**** Records provided ****

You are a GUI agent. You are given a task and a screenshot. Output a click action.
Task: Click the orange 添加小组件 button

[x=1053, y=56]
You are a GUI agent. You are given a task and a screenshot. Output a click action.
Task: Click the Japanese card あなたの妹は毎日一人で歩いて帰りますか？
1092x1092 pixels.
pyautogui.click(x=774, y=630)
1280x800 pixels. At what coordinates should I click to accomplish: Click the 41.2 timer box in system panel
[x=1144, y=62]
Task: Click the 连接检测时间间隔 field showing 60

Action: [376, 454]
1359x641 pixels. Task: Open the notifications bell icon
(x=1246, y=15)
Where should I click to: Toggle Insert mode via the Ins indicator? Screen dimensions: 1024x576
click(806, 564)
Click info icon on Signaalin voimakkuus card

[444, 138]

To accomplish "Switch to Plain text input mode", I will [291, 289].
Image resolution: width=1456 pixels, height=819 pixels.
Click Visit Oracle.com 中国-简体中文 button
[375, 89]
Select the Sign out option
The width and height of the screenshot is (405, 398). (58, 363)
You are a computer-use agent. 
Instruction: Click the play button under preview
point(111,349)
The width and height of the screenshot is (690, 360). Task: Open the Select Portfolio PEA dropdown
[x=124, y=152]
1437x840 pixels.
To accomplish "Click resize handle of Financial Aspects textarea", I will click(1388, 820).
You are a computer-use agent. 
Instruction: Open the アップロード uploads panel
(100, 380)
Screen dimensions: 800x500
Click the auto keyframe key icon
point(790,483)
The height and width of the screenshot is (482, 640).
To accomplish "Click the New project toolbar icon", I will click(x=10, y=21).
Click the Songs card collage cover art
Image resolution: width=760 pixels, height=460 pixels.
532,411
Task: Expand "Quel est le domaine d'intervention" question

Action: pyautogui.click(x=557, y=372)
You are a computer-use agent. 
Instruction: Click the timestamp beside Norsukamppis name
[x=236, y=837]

****

* What is being asked *
Your reply should hold all the entries, each repeated without a single change.

* Response area *
You are a GUI agent. You are given a task and a screenshot. Output a click action.
Task: Click the orange 添加小组件 button

[x=1053, y=56]
You are a GUI agent. You are given a task and a screenshot. Output a click action.
Task: Click the Japanese card あなたの妹は毎日一人で歩いて帰りますか？
1092x1092 pixels.
pyautogui.click(x=774, y=630)
1280x800 pixels. At what coordinates should I click to accomplish: Click the 41.2 timer box in system panel
[x=1144, y=62]
Task: Click the 连接检测时间间隔 field showing 60

Action: [376, 454]
1359x641 pixels. Task: Open the notifications bell icon
(x=1246, y=15)
Where should I click to: Toggle Insert mode via the Ins indicator? Screen dimensions: 1024x576
click(806, 564)
Click info icon on Signaalin voimakkuus card

[444, 138]

To accomplish "Switch to Plain text input mode", I will [291, 289].
Image resolution: width=1456 pixels, height=819 pixels.
Click Visit Oracle.com 中国-简体中文 button
[375, 89]
Select the Sign out option
The width and height of the screenshot is (405, 398). (58, 363)
You are a computer-use agent. 
Instruction: Click the play button under preview
point(111,349)
The width and height of the screenshot is (690, 360). Task: Open the Select Portfolio PEA dropdown
[x=124, y=152]
1437x840 pixels.
To accomplish "Click resize handle of Financial Aspects textarea", I will click(1388, 820).
You are a computer-use agent. 
Instruction: Open the アップロード uploads panel
(100, 380)
Screen dimensions: 800x500
Click the auto keyframe key icon
point(790,483)
The height and width of the screenshot is (482, 640).
To accomplish "Click the New project toolbar icon", I will click(x=10, y=21).
Click the Songs card collage cover art
Image resolution: width=760 pixels, height=460 pixels.
532,411
Task: Expand "Quel est le domaine d'intervention" question

Action: pyautogui.click(x=557, y=372)
You are a computer-use agent. 
Instruction: Click the timestamp beside Norsukamppis name
[x=236, y=837]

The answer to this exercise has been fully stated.